You may recall how last month, The Times reported how eight Syrians were shot at the Syrian-Turkey border by Turkish border police.

Further to this…

In a new report, Human Rights Watch writes:

During March and April 2016, Turkish border guards used violence against Syrian asylum seekers and smugglers, killing five people, including a child, and seriously injuring 14 others, according to victims, witnesses, and Syrian locals interviewed by Human Rights Watch. Turkey’s Foreign Affairs Ministry maintains the country has an “open-door policy” for Syrian refugees, despite building a new border wall.

“While senior Turkish officials claim they are welcoming Syrian refugees with open borders and open arms, their border guards are killing and beating them,” said Gerry Simpson, senior refugee researcher at Human Rights Watch. “Firing at traumatized men, women, and children fleeing fighting and indiscriminate warfare is truly appalling.”

…The hostilities continue to threaten Syrians already displaced by fighting. According to witnesses, at around 5 p.m. on May 5, three airstrikes hit the Kamuna camp sheltering 4,500 displaced Syrians near Sarmada in northern Idlib province, five kilometers from Turkey’s increasingly impenetrable border.
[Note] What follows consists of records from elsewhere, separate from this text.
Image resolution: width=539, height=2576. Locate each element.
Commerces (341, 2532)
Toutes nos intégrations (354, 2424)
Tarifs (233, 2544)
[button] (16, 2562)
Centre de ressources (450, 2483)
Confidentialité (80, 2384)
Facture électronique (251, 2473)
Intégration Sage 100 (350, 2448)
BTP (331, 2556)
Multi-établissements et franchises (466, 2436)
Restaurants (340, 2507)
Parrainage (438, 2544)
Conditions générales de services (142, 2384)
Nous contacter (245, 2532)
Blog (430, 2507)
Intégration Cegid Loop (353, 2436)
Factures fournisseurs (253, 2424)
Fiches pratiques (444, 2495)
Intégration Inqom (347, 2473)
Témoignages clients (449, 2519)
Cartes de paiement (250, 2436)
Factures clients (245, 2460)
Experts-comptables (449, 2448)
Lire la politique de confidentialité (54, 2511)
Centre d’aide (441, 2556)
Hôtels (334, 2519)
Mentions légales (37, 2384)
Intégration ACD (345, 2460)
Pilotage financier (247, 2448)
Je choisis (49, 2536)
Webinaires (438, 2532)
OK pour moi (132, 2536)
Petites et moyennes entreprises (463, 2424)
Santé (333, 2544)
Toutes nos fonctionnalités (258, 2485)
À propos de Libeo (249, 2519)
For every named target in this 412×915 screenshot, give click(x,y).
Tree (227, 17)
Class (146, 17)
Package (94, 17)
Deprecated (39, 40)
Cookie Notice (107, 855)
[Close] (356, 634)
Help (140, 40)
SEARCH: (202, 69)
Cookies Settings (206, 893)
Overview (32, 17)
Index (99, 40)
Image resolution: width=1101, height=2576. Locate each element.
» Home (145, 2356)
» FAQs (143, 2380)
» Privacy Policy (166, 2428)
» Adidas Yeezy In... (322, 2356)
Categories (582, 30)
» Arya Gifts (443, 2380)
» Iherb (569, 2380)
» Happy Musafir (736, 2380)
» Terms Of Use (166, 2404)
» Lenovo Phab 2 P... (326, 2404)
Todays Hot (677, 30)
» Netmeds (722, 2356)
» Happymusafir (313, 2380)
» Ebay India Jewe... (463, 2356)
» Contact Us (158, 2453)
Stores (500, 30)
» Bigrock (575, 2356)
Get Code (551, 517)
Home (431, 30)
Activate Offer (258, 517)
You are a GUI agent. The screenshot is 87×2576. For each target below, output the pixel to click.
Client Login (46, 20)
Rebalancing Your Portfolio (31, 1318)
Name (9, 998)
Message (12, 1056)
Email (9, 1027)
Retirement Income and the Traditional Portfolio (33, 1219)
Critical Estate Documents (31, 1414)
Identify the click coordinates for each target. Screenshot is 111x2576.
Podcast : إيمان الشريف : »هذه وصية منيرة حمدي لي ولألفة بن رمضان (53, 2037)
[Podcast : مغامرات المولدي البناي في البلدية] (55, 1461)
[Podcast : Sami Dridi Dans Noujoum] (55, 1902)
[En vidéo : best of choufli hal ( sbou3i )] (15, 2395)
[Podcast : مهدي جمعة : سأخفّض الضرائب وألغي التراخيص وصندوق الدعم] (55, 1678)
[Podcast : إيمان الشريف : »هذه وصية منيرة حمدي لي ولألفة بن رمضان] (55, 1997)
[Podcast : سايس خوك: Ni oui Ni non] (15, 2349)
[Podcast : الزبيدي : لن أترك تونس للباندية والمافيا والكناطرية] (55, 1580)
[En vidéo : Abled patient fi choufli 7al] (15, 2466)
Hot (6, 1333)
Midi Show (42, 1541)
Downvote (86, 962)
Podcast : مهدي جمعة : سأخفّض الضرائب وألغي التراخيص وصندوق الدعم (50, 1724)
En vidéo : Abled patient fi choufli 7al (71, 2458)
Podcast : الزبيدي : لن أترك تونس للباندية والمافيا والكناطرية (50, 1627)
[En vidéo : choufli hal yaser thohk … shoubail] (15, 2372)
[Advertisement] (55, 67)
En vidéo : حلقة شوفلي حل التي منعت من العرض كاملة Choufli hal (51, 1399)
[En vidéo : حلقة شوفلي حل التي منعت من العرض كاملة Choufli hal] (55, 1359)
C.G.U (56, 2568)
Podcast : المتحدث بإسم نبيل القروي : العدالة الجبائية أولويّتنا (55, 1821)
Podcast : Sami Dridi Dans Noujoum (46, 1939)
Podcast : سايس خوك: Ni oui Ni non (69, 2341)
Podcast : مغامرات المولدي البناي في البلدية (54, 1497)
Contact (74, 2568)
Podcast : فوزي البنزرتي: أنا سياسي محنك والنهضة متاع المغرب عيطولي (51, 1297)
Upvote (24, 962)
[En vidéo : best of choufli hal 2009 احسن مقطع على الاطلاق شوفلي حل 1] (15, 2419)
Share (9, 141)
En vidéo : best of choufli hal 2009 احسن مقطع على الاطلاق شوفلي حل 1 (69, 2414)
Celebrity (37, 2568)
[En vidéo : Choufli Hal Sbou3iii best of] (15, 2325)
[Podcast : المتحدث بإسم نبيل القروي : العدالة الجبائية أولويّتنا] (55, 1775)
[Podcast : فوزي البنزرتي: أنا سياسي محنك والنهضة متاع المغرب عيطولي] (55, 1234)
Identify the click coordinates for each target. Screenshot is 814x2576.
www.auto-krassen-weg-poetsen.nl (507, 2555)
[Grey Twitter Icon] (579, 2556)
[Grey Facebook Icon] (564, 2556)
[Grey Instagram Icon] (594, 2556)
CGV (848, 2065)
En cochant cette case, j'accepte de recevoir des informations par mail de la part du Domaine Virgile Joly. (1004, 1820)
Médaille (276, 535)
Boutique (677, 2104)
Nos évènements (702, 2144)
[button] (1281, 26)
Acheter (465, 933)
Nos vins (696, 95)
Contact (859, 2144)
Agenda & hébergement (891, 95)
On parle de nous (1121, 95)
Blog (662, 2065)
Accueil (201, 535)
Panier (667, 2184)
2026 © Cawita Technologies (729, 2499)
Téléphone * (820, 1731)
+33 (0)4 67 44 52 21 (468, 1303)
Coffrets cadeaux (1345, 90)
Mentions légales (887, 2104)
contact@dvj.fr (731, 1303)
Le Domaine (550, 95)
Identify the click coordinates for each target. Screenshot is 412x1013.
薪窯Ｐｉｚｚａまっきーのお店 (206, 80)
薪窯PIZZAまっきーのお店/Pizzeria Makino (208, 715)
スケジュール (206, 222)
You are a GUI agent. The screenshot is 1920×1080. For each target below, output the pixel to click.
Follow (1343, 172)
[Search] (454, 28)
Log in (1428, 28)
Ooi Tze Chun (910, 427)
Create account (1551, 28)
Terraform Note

An independent humanitarian source in Turkey told Human Rights Watch that medics recovered 20 bodies, including two children, and that at least 37 people were injured, including 10 who lost one or more limbs and who were transferred to Turkey for medical care.

…Human Rights Watch interviewed victims and witnesses involved in seven incidents between the first week of March and April 17, in which Turkish border guards shot dead three asylum seekers (one man, one woman, and a 15-year-old boy) and one smuggler; beat to death one smuggler; shot and injured eight asylum seekers, including three children, aged 3, 5, and 9; and severely assaulted six asylum seekers.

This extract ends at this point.